> [What to work on]: Please restate the data word for word.

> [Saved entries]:
/---
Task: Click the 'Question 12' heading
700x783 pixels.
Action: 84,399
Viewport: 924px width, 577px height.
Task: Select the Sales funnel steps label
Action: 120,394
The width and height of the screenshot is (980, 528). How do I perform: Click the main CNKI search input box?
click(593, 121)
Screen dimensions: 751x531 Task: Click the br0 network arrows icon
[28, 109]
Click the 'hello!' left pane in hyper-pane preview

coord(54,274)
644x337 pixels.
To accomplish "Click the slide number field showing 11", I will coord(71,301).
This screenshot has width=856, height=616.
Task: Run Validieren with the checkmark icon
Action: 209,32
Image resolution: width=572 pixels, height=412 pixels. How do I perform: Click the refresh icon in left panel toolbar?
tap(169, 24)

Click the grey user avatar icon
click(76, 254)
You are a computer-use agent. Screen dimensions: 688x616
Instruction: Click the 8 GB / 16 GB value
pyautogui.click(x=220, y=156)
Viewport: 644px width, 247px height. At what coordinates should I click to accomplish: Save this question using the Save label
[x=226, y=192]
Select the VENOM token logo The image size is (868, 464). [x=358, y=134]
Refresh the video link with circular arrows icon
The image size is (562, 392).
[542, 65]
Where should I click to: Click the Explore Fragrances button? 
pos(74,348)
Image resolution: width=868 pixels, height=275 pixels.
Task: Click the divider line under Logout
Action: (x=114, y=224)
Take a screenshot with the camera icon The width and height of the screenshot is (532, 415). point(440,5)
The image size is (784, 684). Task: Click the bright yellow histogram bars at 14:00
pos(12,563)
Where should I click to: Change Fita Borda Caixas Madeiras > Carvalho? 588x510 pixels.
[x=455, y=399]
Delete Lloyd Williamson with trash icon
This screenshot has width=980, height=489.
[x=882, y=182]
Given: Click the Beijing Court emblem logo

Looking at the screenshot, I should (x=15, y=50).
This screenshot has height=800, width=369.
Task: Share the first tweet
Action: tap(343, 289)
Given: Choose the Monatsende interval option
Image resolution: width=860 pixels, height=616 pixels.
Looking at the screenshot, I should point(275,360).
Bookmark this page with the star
\---
> [Response to the exercise]:
Task: Click the 'Question 12' heading
700x783 pixels.
Action: 84,399
Viewport: 924px width, 577px height.
Task: Select the Sales funnel steps label
Action: 120,394
The width and height of the screenshot is (980, 528). How do I perform: Click the main CNKI search input box?
click(593, 121)
Screen dimensions: 751x531 Task: Click the br0 network arrows icon
[28, 109]
Click the 'hello!' left pane in hyper-pane preview

coord(54,274)
644x337 pixels.
To accomplish "Click the slide number field showing 11", I will coord(71,301).
This screenshot has width=856, height=616.
Task: Run Validieren with the checkmark icon
Action: 209,32
Image resolution: width=572 pixels, height=412 pixels. How do I perform: Click the refresh icon in left panel toolbar?
tap(169, 24)

Click the grey user avatar icon
click(76, 254)
You are a computer-use agent. Screen dimensions: 688x616
Instruction: Click the 8 GB / 16 GB value
pyautogui.click(x=220, y=156)
Viewport: 644px width, 247px height. At what coordinates should I click to accomplish: Save this question using the Save label
[x=226, y=192]
Select the VENOM token logo The image size is (868, 464). [x=358, y=134]
Refresh the video link with circular arrows icon
The image size is (562, 392).
[542, 65]
Where should I click to: Click the Explore Fragrances button? 
pos(74,348)
Image resolution: width=868 pixels, height=275 pixels.
Task: Click the divider line under Logout
Action: (x=114, y=224)
Take a screenshot with the camera icon The width and height of the screenshot is (532, 415). point(440,5)
The image size is (784, 684). Task: Click the bright yellow histogram bars at 14:00
pos(12,563)
Where should I click to: Change Fita Borda Caixas Madeiras > Carvalho? 588x510 pixels.
[x=455, y=399]
Delete Lloyd Williamson with trash icon
This screenshot has width=980, height=489.
[x=882, y=182]
Given: Click the Beijing Court emblem logo

Looking at the screenshot, I should (x=15, y=50).
This screenshot has height=800, width=369.
Task: Share the first tweet
Action: tap(343, 289)
Given: Choose the Monatsende interval option
Image resolution: width=860 pixels, height=616 pixels.
Looking at the screenshot, I should point(275,360).
Bookmark this page with the star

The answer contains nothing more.